- DOCUMENT TEXT -
===
Hoping for another title at Euro 2020, Denmark faces Finland
Finland goalkeeper Lukas Hradecky didn’t sugar coat things when summing up the difference between his team and Denmark at the European Championship.
“They have better players than us in every position,” Hradecky said bluntly ahead of Finland’s major tournament debut at Euro 2020.
Then the Bayer Leverkusen goalkeeper touched on the one thing that could speak in his team’s favor going into Saturday’s Group B game in Copenhagen.
“But we have shown before that the sum of all the parts in our puzzle is greater than what people think,” he said.
Few would argue with either of Hradecky’s assessments.
While the closest thing Finland has to a star is Norwich striker Teemu Pukki, Denmark has an impressive spine that runs from goalkeeper Kasper Schmeichel up through the center-back pairing of Andreas Christensen and Simon Kjaer to Tottenham midfielder Pierre-Emile Hojbjerg and Inter Milan playmaker Christian Eriksen.
Finland, though, showed great cohesiveness in qualifying for its first major tournament under coach Markku Kanerva. That’s in part because the core of Kanerva’s team has been together since he led them to the Under-19 European Championship in 2009.
===
- WRITTEN PROBLEM A -
Lay out the lines of the records below as a JSON list of strings, one string per line and with blank lines left out, starting from the line with "This screenshot has width=1078, height=888." up to and including the line with "pyautogui.click(x=541, y=91)".

- SUPPLIED MATERIAL -
===
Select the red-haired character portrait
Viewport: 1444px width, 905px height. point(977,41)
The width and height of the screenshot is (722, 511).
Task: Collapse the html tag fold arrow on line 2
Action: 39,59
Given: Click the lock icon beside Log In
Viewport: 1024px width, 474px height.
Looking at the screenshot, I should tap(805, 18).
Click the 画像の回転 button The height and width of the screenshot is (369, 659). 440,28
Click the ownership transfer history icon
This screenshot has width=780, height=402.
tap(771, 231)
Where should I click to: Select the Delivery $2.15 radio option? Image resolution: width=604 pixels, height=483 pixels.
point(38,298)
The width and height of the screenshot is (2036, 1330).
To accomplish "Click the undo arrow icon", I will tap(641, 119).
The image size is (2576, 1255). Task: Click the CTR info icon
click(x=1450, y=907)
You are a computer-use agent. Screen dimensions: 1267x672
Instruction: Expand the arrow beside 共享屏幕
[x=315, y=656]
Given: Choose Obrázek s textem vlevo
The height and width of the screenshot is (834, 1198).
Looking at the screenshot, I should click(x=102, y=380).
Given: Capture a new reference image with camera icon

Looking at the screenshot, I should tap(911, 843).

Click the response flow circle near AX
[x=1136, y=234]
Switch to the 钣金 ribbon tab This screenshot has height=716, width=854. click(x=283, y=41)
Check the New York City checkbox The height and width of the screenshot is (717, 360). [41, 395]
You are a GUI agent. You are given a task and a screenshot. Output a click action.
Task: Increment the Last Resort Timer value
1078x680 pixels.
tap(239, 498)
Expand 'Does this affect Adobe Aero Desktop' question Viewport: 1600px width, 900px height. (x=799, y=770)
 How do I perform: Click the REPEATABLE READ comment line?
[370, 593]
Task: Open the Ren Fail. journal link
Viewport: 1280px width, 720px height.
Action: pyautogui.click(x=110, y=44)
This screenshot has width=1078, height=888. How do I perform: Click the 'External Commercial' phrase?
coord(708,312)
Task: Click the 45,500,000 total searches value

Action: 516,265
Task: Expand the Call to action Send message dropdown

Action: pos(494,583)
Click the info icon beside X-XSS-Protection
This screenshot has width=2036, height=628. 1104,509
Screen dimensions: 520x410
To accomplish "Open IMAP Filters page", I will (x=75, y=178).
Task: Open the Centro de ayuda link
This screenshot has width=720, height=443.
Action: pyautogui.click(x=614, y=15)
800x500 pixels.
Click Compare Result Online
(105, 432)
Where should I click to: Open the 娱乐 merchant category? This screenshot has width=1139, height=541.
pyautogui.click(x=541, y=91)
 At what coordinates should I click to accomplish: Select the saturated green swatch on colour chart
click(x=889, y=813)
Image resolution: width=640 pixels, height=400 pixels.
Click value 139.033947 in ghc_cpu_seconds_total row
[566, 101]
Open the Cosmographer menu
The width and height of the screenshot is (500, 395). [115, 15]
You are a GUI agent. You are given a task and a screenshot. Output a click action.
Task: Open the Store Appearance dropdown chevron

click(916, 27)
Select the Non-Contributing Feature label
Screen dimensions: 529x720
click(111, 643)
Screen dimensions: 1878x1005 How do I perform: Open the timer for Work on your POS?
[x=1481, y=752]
===
- WRITTEN PROBLEM B -
Reproduce word for word the passage of the Euro 2020 article above, from "Hoping for another" up to and including "game in Copenhagen.".

- FINAL ANSWER A -
[
  "This screenshot has width=1078, height=888. How do I perform: Click the 'External Commercial' phrase?",
  "coord(708,312)",
  "Task: Click the 45,500,000 total searches value",
  "Action: 516,265",
  "Task: Expand the Call to action Send message dropdown",
  "Action: pos(494,583)",
  "Click the info icon beside X-XSS-Protection",
  "This screenshot has width=2036, height=628. 1104,509",
  "Screen dimensions: 520x410",
  "To accomplish \"Open IMAP Filters page\", I will (x=75, y=178).",
  "Task: Open the Centro de ayuda link",
  "This screenshot has width=720, height=443.",
  "Action: pyautogui.click(x=614, y=15)",
  "800x500 pixels.",
  "Click Compare Result Online",
  "(105, 432)",
  "Where should I click to: Open the 娱乐 merchant category? This screenshot has width=1139, height=541.",
  "pyautogui.click(x=541, y=91)"
]

- FINAL ANSWER B -
Hoping for another title at Euro 2020, Denmark faces Finland
Finland goalkeeper Lukas Hradecky didn’t sugar coat things when summing up the difference between his team and Denmark at the European Championship.
“They have better players than us in every position,” Hradecky said bluntly ahead of Finland’s major tournament debut at Euro 2020.
Then the Bayer Leverkusen goalkeeper touched on the one thing that could speak in his team’s favor going into Saturday’s Group B game in Copenhagen.